Like so many others, she’s required to stay at home. But that hasn’t stopped her from creating language lessons. She creates paper packages that require her 23 students to identify colours, numbers, as well as everyday objects and situations in their language.

“I try not to put too much English into the packages,” she said, adding that by introducing their language slowly to her students, it’s easier for them to advance in their learning. But for her, it’s not the same as delivering the same lessons in the classroom.

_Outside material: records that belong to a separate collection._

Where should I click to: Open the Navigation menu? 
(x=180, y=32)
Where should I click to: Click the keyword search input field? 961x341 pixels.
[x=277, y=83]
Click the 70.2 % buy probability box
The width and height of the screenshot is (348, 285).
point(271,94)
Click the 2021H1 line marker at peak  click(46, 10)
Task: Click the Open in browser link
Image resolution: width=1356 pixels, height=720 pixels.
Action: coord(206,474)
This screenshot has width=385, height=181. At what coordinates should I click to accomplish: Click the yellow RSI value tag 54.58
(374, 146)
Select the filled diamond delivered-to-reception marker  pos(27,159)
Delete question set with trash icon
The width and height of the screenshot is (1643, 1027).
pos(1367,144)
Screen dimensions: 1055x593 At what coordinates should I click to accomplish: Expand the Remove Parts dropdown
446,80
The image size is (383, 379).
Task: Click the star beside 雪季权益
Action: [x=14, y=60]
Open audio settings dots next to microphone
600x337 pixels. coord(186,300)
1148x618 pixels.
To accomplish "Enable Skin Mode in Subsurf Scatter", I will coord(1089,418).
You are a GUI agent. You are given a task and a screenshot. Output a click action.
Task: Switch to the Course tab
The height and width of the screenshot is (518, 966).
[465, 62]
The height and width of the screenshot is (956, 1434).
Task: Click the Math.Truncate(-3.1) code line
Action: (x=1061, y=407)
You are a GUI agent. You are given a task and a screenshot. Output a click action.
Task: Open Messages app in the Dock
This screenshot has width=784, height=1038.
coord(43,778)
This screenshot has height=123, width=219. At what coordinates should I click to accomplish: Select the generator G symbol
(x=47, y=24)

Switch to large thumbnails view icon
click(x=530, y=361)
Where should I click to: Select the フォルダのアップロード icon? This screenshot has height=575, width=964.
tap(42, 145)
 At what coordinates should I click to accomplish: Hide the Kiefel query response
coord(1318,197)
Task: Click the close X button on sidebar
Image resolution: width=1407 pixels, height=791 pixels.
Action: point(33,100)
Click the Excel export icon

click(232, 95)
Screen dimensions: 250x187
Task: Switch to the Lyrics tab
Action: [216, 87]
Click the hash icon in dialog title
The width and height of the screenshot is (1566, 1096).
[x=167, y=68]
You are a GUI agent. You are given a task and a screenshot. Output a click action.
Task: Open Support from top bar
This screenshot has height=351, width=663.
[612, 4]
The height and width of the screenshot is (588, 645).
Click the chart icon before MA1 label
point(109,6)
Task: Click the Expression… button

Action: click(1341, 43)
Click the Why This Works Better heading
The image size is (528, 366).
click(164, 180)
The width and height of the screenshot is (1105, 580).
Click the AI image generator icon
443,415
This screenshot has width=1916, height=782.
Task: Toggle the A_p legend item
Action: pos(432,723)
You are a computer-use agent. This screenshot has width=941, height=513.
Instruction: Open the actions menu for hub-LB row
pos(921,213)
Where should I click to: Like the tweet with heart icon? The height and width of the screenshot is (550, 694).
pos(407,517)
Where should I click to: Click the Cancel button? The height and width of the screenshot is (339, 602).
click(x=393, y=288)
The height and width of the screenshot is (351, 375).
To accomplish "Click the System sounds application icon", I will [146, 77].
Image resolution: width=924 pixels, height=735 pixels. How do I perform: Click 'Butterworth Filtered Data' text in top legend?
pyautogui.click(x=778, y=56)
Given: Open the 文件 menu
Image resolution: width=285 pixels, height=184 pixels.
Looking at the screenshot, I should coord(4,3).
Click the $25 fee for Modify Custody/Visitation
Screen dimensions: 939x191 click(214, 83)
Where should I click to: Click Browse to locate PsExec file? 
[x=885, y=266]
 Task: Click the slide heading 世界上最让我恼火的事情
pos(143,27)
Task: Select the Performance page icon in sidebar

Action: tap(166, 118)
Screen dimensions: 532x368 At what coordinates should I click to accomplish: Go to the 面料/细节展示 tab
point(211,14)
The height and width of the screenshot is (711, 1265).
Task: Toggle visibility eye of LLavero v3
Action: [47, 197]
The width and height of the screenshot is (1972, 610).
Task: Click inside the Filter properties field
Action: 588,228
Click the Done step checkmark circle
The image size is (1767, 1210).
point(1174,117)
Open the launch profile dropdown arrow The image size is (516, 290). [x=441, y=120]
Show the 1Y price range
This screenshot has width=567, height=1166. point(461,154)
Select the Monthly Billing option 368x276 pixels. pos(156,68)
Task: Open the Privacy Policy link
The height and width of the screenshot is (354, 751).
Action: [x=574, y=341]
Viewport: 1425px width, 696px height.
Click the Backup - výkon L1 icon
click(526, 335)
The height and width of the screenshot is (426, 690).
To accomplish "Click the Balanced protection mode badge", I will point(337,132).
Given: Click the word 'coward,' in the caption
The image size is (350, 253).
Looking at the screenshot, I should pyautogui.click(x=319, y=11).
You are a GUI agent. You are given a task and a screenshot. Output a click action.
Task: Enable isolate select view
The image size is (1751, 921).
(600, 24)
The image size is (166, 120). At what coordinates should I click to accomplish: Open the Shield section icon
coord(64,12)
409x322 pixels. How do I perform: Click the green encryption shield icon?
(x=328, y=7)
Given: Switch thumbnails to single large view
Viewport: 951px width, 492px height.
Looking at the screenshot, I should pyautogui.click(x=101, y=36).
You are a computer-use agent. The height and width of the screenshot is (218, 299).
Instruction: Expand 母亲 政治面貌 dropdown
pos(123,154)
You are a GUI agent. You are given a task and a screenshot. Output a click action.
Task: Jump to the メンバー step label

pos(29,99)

“I really miss being in the classroom, because it’s different. You get to hang out with different personalities, you get to see the facial expressions, whether they’re getting it or if they’re frustrated. This is a really different kind of way of educating. Online you’re not getting feedback. If people are able to write back in the language that helps a lot. But giving a lot of the materials to the students on paper and reinforcing that material online, hoping they’re able to connect the dots.”

So, unless the rules governing social distancing and the manner in which lessons in the core courses are eased, this is how Allen will continue to deliver her language lessons. One package at a time.

Despite the challenge however, she’s encouraged that several students are becoming more articulate in their language.

“We’ve moved slowly through the packages into the written portion of our course. The packages are reviews of the colours and number and simple things, simple phrases.”

And for Allen, knowing her students are still progressing despite the social distancing rules is reason enough to celebrate their culture.

“I love teaching my language, I’m able to do it and I am home anyway so I just figured I’d take the courses online.”